Munculnya perkebunan-perkebunan baru diberbagai wilayah tersebut ketika diterapkannya
Sistem Tanam Paksa (Cultuurstelsel). Adanya penerapan Sistem Tanam Paksa terjadi pada
tahun 1830 pada masa pemerintahan Van den Bosch. Menurut Van den Bosch penerapan
yang dicetuskan ini harus menghidupkan kembali unsur-unsur paksaan dalam penanaman
tanaman perdagangan yang diterapkan oleh VOC. Kemudian mempergunakan desa-desa
untuk memproduksi komoditi ekspor sebagai inti dari tanam paksa, karena dilingkungan desa
dimana kehidupannya masih pada tingkat ekonomi yang belum sepenuhnya terbuka. Bagi
rakyat hal ini memberatkan para petani karena pengusaha kolonial mempunyai tuntutan agar
dapat dijual di pasaran dunia. Kemudian varietas tanaman yang dianjurkan dalam Sistem
Tanam Paksa adalah tanaman kopi, teh, dan kina. Oleh sebab itu, pada masa kolonial yang
menjadi komoditi dagang utama adalah tanaman tebu dan kopi. Namun, saat itu yang
menghasilkan keuntungan sangat besar adalah perkebunan kopi.

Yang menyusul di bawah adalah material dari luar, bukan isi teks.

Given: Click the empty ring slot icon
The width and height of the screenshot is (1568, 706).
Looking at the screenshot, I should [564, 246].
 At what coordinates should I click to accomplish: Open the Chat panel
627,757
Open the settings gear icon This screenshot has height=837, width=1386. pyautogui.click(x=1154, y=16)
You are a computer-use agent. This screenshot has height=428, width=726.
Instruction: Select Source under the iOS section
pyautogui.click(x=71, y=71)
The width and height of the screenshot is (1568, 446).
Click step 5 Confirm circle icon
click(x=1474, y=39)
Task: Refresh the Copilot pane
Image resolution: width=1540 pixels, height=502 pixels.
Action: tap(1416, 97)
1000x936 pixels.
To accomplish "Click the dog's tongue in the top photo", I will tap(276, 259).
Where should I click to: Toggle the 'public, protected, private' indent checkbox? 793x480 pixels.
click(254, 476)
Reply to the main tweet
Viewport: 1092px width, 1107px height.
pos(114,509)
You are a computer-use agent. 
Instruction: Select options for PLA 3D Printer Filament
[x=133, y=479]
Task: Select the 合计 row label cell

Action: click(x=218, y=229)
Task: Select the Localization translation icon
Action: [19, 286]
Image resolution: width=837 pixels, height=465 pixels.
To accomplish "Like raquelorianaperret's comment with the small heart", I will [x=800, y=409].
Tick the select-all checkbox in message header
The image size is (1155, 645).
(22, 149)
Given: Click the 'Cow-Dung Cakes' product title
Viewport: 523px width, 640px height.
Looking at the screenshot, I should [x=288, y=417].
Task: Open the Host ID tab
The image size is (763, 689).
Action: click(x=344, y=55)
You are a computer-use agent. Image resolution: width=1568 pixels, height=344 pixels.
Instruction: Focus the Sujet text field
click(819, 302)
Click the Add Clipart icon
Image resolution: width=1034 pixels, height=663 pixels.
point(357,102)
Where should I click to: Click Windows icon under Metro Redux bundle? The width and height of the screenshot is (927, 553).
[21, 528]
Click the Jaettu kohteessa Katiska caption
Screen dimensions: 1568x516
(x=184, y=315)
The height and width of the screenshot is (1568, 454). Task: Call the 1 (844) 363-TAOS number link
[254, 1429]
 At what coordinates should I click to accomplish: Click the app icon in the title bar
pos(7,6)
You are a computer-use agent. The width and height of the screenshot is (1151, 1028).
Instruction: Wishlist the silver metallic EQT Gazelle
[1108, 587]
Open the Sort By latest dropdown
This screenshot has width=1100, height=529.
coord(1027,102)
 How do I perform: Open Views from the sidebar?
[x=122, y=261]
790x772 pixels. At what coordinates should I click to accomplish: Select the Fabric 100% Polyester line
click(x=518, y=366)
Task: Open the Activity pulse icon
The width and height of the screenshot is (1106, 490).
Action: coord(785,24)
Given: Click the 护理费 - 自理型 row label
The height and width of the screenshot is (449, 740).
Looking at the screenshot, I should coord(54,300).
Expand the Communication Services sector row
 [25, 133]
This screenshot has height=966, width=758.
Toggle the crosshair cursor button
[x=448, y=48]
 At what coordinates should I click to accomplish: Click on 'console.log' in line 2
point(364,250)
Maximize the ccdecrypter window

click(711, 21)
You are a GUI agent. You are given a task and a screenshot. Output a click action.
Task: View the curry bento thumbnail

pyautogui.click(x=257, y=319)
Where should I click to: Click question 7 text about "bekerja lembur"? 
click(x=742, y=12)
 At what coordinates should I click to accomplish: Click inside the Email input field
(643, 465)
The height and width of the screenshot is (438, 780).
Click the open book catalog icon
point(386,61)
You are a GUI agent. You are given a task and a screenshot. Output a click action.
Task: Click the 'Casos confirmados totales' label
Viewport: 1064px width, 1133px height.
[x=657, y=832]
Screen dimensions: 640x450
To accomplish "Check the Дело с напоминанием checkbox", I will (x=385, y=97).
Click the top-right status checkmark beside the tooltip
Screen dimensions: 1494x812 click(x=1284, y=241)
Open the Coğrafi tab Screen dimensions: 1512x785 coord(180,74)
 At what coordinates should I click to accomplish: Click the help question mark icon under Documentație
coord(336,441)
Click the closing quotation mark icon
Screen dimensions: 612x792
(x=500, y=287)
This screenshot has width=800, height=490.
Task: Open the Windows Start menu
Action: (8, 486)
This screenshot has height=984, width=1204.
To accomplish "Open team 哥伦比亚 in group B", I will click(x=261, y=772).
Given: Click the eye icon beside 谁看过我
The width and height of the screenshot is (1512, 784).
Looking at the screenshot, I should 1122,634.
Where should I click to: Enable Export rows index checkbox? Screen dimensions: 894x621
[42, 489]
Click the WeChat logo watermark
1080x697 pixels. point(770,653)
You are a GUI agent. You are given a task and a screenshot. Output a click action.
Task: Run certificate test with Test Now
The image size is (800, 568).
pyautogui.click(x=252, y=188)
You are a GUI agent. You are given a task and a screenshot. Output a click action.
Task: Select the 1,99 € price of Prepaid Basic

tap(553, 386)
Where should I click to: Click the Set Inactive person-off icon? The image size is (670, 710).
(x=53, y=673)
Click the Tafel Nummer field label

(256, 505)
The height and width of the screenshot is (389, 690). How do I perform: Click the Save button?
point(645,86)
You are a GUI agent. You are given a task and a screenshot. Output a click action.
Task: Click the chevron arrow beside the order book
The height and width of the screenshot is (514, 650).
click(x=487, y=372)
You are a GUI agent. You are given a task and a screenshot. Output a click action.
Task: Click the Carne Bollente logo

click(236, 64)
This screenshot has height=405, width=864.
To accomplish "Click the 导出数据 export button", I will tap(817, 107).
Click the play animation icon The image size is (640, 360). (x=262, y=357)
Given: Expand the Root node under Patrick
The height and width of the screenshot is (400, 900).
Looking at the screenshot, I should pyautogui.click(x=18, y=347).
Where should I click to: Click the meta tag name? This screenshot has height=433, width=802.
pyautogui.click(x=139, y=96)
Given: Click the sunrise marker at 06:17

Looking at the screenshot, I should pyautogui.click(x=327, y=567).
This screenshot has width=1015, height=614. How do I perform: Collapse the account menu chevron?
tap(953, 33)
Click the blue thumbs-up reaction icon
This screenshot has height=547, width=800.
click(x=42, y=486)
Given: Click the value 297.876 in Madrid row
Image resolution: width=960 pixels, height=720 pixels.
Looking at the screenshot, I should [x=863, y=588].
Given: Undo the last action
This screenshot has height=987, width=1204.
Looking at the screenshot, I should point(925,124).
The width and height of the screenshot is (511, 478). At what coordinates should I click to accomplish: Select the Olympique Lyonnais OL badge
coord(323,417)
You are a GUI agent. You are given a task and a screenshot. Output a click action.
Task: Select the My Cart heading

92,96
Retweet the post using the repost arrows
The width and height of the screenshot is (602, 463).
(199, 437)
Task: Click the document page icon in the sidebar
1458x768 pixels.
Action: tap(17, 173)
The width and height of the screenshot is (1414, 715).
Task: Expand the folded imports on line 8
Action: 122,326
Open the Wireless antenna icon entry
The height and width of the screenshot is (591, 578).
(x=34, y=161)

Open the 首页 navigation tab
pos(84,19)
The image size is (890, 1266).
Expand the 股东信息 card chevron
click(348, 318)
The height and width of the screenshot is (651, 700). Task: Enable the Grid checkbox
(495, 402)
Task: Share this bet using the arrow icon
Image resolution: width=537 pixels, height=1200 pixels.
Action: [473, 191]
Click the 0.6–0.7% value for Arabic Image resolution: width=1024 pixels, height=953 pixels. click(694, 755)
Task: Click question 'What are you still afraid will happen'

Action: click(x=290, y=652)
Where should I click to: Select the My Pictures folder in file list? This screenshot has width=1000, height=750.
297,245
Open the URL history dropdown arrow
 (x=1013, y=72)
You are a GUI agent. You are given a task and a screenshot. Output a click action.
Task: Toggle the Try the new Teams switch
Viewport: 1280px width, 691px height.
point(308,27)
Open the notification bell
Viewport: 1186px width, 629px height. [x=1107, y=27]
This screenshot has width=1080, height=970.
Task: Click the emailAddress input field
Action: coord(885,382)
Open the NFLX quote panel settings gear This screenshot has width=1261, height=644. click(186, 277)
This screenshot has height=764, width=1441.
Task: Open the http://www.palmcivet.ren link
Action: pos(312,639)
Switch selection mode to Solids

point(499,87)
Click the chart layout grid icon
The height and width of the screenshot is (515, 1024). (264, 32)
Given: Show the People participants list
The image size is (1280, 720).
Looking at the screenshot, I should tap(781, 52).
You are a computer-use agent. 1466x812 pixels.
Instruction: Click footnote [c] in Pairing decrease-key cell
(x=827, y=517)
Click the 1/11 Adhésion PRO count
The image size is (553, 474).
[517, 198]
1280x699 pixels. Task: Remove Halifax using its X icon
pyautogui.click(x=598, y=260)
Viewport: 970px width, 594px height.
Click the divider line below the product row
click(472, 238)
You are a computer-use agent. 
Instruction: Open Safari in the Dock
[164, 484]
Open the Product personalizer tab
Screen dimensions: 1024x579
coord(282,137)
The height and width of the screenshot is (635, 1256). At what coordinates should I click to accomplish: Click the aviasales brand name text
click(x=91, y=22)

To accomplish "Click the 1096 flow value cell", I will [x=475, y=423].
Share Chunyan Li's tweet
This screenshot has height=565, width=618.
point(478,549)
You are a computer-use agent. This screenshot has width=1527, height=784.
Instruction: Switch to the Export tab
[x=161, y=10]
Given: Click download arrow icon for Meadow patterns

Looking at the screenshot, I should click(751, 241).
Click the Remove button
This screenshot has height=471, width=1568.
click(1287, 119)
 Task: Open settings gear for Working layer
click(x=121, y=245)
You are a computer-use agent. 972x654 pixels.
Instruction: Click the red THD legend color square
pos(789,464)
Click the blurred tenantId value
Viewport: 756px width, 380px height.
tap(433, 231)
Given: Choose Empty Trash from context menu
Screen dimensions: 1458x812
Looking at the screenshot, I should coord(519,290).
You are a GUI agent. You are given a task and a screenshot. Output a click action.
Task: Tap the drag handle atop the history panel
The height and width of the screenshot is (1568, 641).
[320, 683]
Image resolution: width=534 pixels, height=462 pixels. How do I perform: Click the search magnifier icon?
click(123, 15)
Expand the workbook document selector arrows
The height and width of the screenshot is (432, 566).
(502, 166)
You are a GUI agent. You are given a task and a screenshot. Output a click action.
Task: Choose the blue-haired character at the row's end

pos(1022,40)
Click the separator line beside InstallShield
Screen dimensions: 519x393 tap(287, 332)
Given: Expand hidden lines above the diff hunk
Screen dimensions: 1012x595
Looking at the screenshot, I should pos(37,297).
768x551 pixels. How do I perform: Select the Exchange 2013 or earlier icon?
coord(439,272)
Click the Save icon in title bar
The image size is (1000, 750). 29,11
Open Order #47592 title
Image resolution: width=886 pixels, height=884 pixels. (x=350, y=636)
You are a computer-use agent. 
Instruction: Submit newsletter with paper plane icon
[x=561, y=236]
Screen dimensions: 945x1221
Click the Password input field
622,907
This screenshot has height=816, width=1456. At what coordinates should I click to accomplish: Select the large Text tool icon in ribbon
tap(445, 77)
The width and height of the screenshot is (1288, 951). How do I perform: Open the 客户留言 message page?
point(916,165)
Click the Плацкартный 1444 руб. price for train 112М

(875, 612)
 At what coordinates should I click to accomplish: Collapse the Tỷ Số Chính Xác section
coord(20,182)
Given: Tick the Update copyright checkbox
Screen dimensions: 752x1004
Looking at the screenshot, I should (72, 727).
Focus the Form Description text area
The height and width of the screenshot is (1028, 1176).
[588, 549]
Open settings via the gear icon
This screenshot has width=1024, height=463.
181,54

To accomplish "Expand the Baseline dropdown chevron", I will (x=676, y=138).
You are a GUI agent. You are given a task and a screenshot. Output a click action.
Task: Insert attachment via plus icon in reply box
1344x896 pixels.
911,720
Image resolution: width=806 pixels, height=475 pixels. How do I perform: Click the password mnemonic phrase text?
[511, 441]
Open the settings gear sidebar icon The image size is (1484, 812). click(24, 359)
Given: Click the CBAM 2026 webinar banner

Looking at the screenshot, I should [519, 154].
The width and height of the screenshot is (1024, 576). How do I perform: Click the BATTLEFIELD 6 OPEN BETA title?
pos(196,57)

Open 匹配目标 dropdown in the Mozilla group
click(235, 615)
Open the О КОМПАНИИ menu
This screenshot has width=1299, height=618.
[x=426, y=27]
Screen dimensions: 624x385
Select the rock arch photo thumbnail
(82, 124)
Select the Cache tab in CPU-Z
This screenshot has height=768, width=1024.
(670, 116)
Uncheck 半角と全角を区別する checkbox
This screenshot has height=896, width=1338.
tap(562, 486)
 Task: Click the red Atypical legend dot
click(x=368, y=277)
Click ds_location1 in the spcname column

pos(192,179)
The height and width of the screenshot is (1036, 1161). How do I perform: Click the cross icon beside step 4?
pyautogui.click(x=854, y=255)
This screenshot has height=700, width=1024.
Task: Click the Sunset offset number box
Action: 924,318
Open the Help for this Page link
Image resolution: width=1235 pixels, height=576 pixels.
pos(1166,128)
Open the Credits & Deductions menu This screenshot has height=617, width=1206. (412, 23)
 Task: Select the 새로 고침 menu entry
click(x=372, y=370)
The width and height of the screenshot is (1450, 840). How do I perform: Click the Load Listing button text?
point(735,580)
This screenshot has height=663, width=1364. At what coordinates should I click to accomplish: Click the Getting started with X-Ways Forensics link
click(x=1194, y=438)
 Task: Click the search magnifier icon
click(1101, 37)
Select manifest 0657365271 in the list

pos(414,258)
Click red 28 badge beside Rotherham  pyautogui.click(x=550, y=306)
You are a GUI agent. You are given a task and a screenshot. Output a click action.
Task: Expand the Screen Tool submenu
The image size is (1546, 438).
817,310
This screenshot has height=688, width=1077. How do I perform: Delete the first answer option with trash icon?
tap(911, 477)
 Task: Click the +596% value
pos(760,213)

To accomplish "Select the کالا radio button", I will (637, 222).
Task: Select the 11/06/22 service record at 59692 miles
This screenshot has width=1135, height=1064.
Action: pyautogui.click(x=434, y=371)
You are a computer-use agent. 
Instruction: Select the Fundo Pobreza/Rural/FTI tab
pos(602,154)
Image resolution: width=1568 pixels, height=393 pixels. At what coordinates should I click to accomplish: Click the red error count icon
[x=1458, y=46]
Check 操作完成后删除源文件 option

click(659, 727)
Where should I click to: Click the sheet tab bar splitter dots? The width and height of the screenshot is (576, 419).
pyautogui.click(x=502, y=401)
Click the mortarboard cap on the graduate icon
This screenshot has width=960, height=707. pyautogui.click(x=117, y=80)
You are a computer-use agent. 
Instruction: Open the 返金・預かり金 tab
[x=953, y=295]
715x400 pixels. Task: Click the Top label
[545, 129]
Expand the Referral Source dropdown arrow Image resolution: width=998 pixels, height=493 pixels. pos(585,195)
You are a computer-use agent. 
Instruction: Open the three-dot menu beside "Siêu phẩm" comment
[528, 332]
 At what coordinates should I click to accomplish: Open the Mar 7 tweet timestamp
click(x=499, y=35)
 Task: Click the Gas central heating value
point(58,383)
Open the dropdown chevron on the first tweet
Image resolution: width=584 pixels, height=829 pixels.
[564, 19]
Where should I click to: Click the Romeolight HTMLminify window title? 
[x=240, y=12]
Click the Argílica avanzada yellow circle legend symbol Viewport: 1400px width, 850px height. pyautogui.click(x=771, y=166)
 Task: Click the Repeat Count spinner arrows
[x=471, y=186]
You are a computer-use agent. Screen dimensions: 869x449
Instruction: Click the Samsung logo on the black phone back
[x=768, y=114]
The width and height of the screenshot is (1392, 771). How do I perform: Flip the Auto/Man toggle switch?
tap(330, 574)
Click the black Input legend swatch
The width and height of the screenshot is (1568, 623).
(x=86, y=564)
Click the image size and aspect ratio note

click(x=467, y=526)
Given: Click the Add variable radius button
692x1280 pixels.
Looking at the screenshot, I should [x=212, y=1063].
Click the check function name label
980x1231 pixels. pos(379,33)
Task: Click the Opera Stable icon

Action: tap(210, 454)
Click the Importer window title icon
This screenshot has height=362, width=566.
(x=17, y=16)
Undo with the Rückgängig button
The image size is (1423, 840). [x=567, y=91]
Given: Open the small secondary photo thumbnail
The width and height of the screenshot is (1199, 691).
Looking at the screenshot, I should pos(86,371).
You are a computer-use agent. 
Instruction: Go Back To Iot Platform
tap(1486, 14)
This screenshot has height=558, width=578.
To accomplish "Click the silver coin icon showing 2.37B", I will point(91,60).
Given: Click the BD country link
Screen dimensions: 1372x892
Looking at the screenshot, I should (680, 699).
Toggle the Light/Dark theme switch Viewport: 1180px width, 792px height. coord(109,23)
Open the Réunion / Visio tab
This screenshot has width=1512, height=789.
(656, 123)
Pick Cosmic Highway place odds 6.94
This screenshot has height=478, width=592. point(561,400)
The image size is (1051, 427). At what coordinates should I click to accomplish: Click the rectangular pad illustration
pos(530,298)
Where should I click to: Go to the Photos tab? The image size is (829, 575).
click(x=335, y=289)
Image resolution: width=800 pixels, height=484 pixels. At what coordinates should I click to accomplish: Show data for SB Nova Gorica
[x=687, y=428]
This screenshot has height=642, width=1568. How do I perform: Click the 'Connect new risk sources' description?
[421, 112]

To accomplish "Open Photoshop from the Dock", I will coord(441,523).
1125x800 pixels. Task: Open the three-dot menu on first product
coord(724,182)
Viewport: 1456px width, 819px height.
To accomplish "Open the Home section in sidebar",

Seiring perkembangan zaman, agar perkebunan tidak hanya menjadi monopoli
pemerintah kolonial maka dicetuskan Undang-Undang Agraria tahun 1870 (Agrarische
Wet ). Adanya undang-undang tersebut mempengaruhi sistem perkebunan yang membuka
Jawa bagi perusahaan swasta. Tidak hanya orang-orang Bumiputrayang memiliki tanah
melainkan orang asing juga bisa memiliki tanah. Namun, orang asing bisa menyewanya dari
pemerintah hingga 75 tahun.8Kemudian banyak pengusaha Barat telah menyewa tanah agar
bisa menanam perkebunan kopi, gula, dan tembakau, karena pada saat itu tanaman tersebut
mempunyai peranan penting dalam perekonomian. Salah satunya adalah perkebunan kopi
Jawa Timur khususnya di Karesidenan Surabaya. Keuntungan komoditi kopi begitu
melimpah sehingga mengalami peningkatan yang besar pada masa pemerintahan kolonial.
BAB II
PEMBAHASAN
Meskipun pada masa liberalisme industri perkebunan di Jawa berkembang pesat, kondisi
kesejahteraan rakyat Indonesia justru mundur. Hal ini karena penduduk di Jawa semakin
bertambah, sehingga memperbesar tekanan terhadap sumber-sumber bahan pangan. Tanah-
tanah dengan kualitas terbaik sudah digunakan untuk tanaman dagang, sehingga padi hanya
ditanam di lahan yang tandus. Pembebasan tanam paksa, ternyata hanya memberikan sedikit
perbaikan. Pasalnya pajak tanah dan bentuk pembayaran lain masih harus dilakukan rakyat kepada
pemerintah dan Menurunnya upah kerja dan sewa tanah bagi penduduk.
PENUTUP
Kesimpulan
sistem usaha perkebunan yang dikembangkan sejalan dengan cita-cita politik liberal, telah
membawa dampak yang saling berlawanan. Di satu sisi para pengusaha perkebunan – dengan
dibantu oleh pemerintah kolonial Belanda – telah memperoleh keuntungan ekonomi yang
sangat besar. Sedangkan di sisi lain penduduk di daerah Sumatera Timur – tempat di mana
perkebunan itu berada – tidak mendapatkan kemajuan dan kesejahteraan hidup dan membuat
dampak kemiskinan Masyarakat karena penduduk semakin bertambah. Dan sektor
perdagangan menurun membuat menurunya upah kerja para buruh.